L'UA appelle l'Afrique à approfondir l'intégration économique pour éradiquer la pauvreté

ADDIS ABEBA, 27 janvier (Xinhua) — La présidente de la Commission de l’Union africaine (UA), Nkosazana Dlamini-Zuma, a appelé lundi l’Afrique à approfondir l’intégration économique afin d’éradiquer la faim et la pauvreté sur le continent.

Mme Dlamini-Zuma a lancé cet appel à l’ouverture de la 24ème session ordinaire du Conseil exécutif de l’Union africaine. ” Nous sommes aujourd’hui plus que jamais convaincus que nous ne parviendrons pas à éradiquer la pauvreté, la maladie, les conflits et la faim et à assurer une vie meilleure pour les peuples de notre continent sans une plus grande intégration de nos économies”, a déclaré la présidente de la Commission de l’UA. Elle a indiqué que l’enrichissement des minerais, l’industrialisation accrue et la production agricole sont également essentiels pour accélérer le développement sur le continent. Alors que la prochaine 22ème session ordinaire de l’Assemblée de l’UA a pour thème central “l’agriculture et la sécurité alimentaire”, Mme Dhlamini-Zuma a déclaré que l’agriculture et l’agro-industrie sont essentielles pour assurer une croissance durable et partagée de 7 % et plus en Afrique. En 2014, le continent, se concentrera davantage sur l’augmentation des investissements et de la productivité agricole ; l’accroissement des chaînes de l’agro-industrie et des valeurs, l’expansion des infrastructures ; les compétences ; et la recherche pour l’agriculture afin de remplir les objectifs du Programme détaillé de développement de l’agriculture africaine ( PDDAA), a annoncé la présidente de la Commission de l’UA.

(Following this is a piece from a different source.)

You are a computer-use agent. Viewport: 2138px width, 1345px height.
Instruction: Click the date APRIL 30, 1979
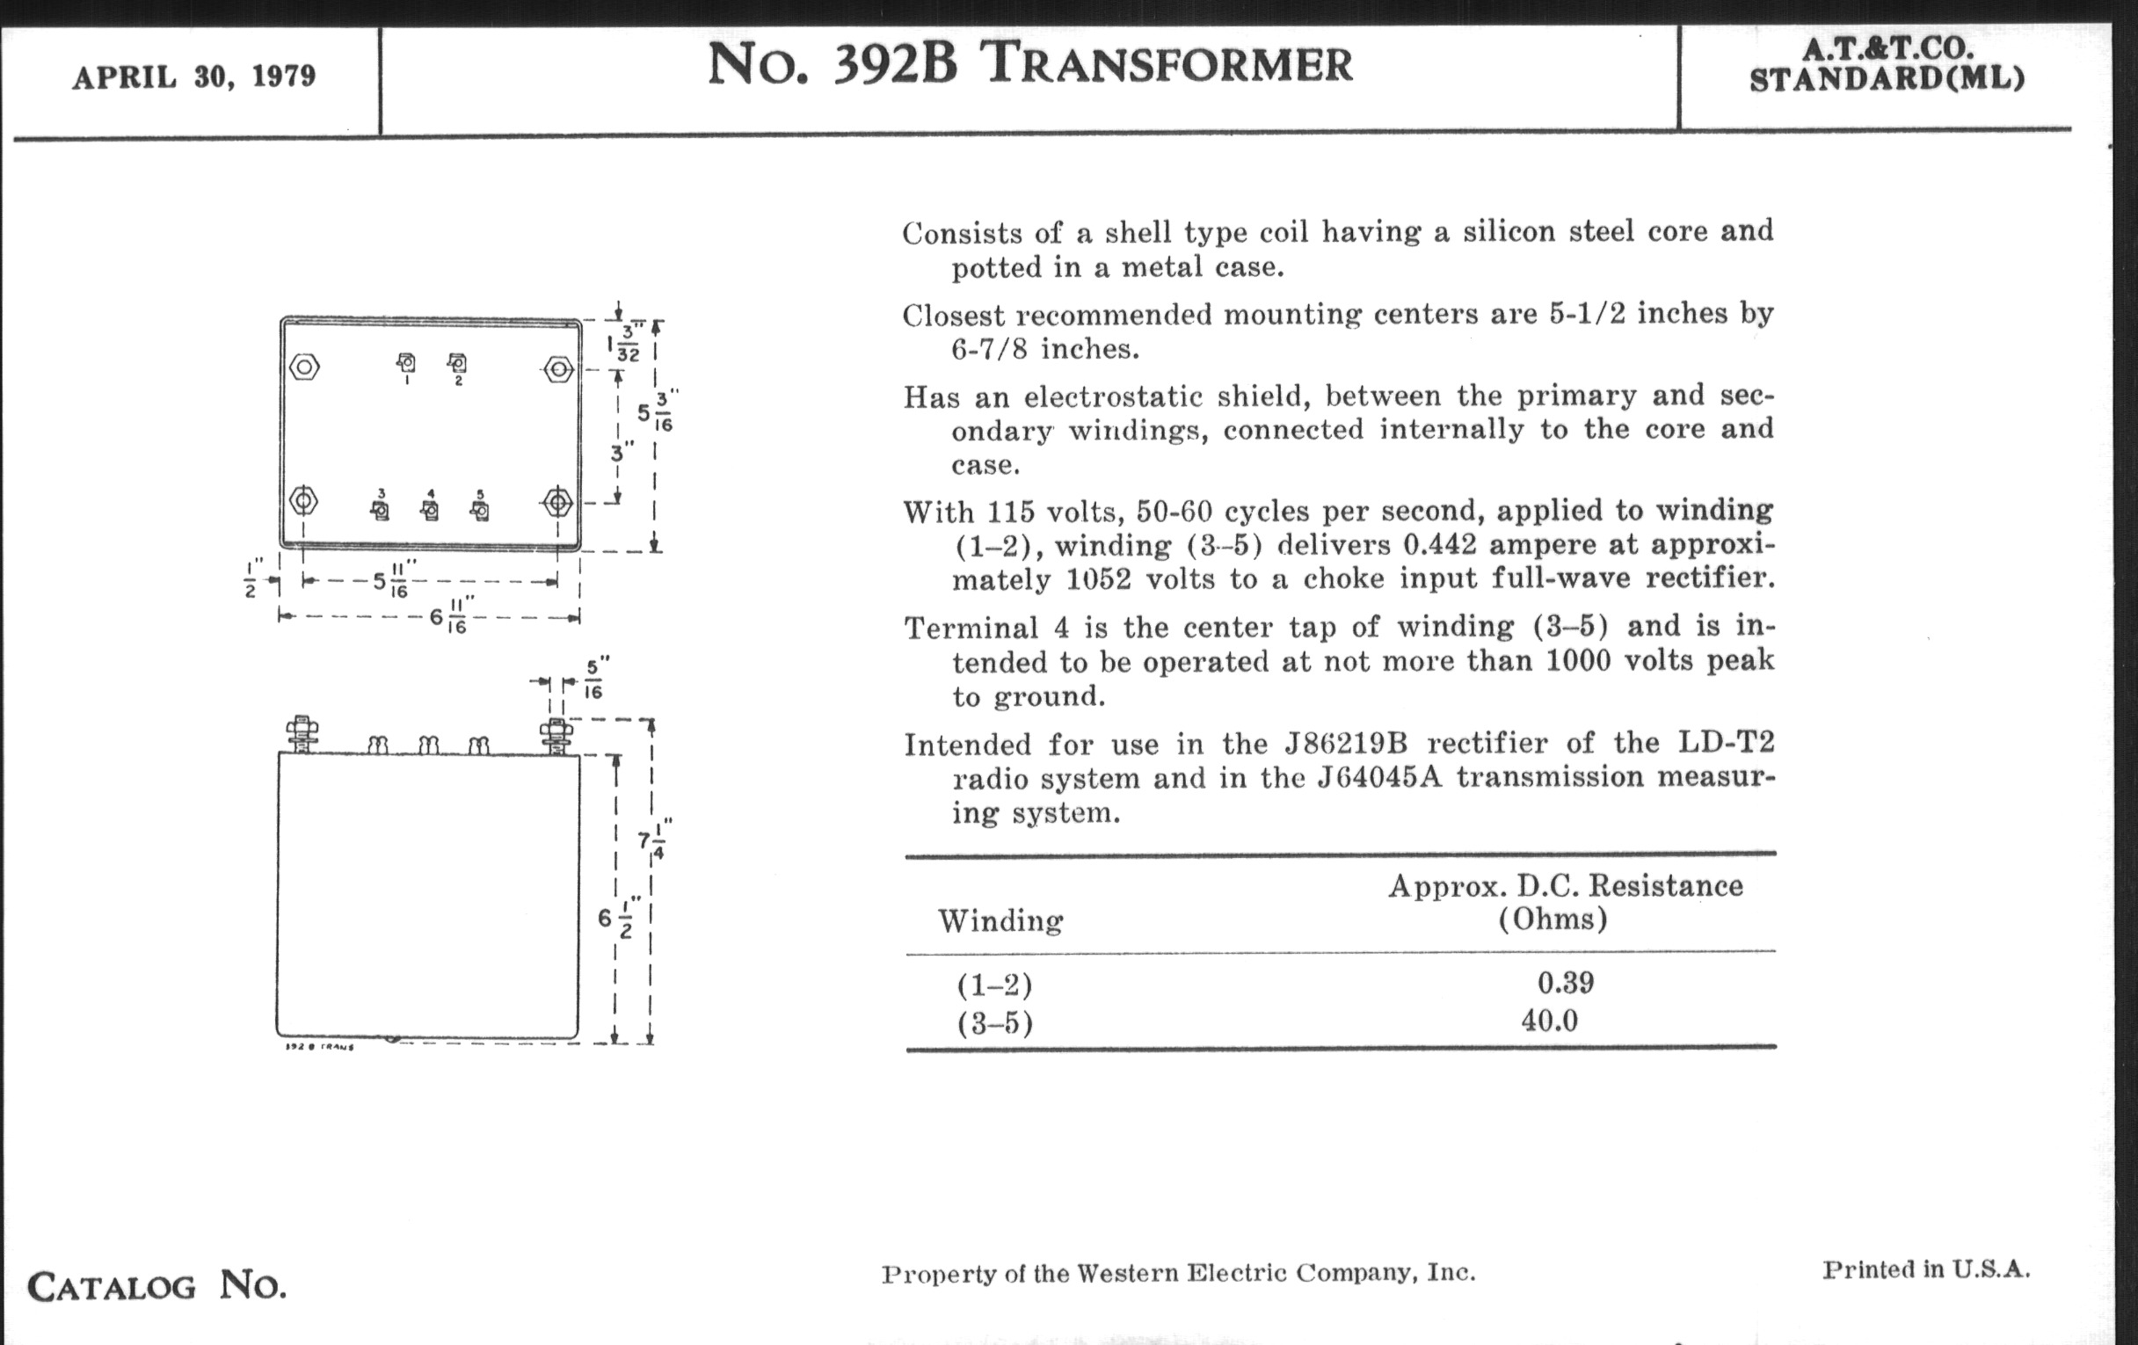[193, 77]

L’agriculture constitue une part importante du produit intérieur brut de l’Afrique. Mme Dlamini-Zuma a déclaré par ailleurs que l’Afrique doit prendre des mesures concrètes pour avoir une plus grande influence sur la tarification de ses produits agricoles. “Nous allons prendre notamment des mesures spéciales pour garantir que les femmes, qui constituent la majeure partie de la force de travail agricole et des producteurs d’aliments, aient accès à la formation et au capital et qu’elles bénéficient d’un soutien pour former des coopératives”, a-t-elle ajouté. Le président du Conseil exécutif, Tedros Adhanom Ghebreyesus, également ministre éthiopien des Affaires étrangères, a déclaré lors de la réunion que l’Afrique a besoin de maintenir sa trajectoire de forte croissance économique au cours des prochaines décennies afin de sortir plusieurs millions de ses habitants de la pauvreté. “C’est pourquoi nous devons mettre en place une transformation structurelle en favorisant la diversification économique et l’industrialisation pour garantir une croissance partagée et la création d’emplois pour les chômeurs”, a-t-il dit.

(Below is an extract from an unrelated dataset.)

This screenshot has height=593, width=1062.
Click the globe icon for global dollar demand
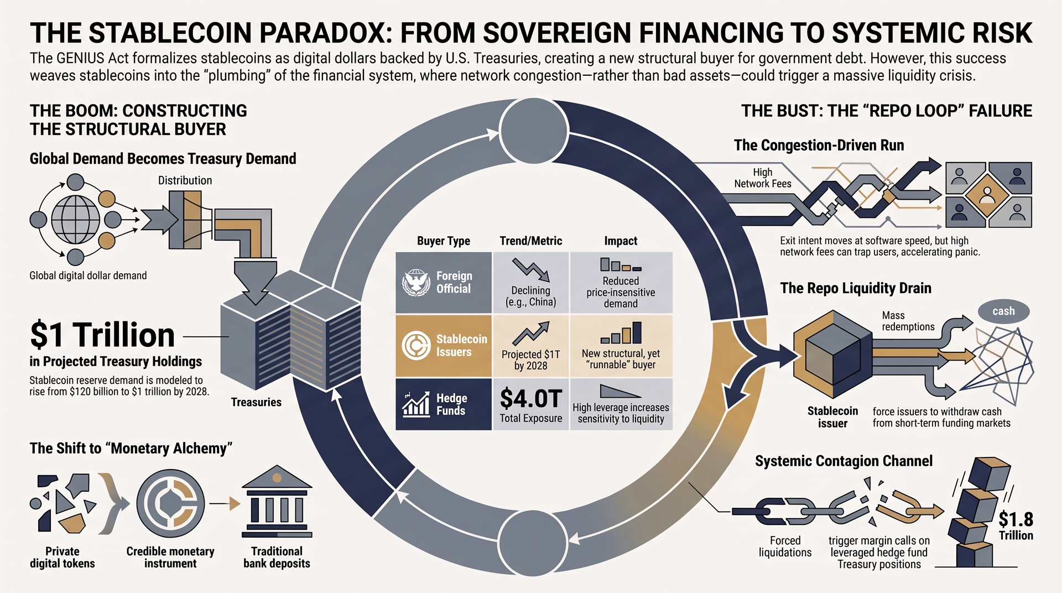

Lors d’un discours prononcé à la réunion, le secrétaire exécutif de la Commission économique des Nations unies pour l’Afrique (CEA), Carlos Lopes, a déploré le fait que, malgré ses immenses ressources naturelles, l’Afrique demeure la région du monde où la sécurité alimentaire est la plus précaire. Environ 226 millions de personnes, soit un habitant sur cinq en Afrique, font face à une insécurité alimentaire chronique, a-t- il rappelé. Il a également déploré l’insuffisance du financement octroyé à l’Afrique pour l’agriculture, affirmant que le continent devra utiliser ce secteur comme un outil de transformation socio-économique. Il a en outre souligné que, bien que plus de 15 milliards de dollars aient été dépensés dans l’agriculture en Afrique au cours des deux dernières décennies, le continent demeure aux prises avec le problème de la malnutrition. L’Afrique, a-t-il dit, a besoin d’entreprendre une révolution agricole impliquant des améliorations systématiques dans la production, la transformation, le stockage et l’utilisation des produits agricoles pour sortir la population de la pauvreté, notant que les pays qui ont réussi à réduire la pauvreté sont passés par ce processus de révolution agricole, citant le Brésil, la Chine et l’Inde comme exemples. La sécurité alimentaire doit être abordée d’un point de vue économique et non pas comme un programme de réduction de la pauvreté, a-t-il déclaré.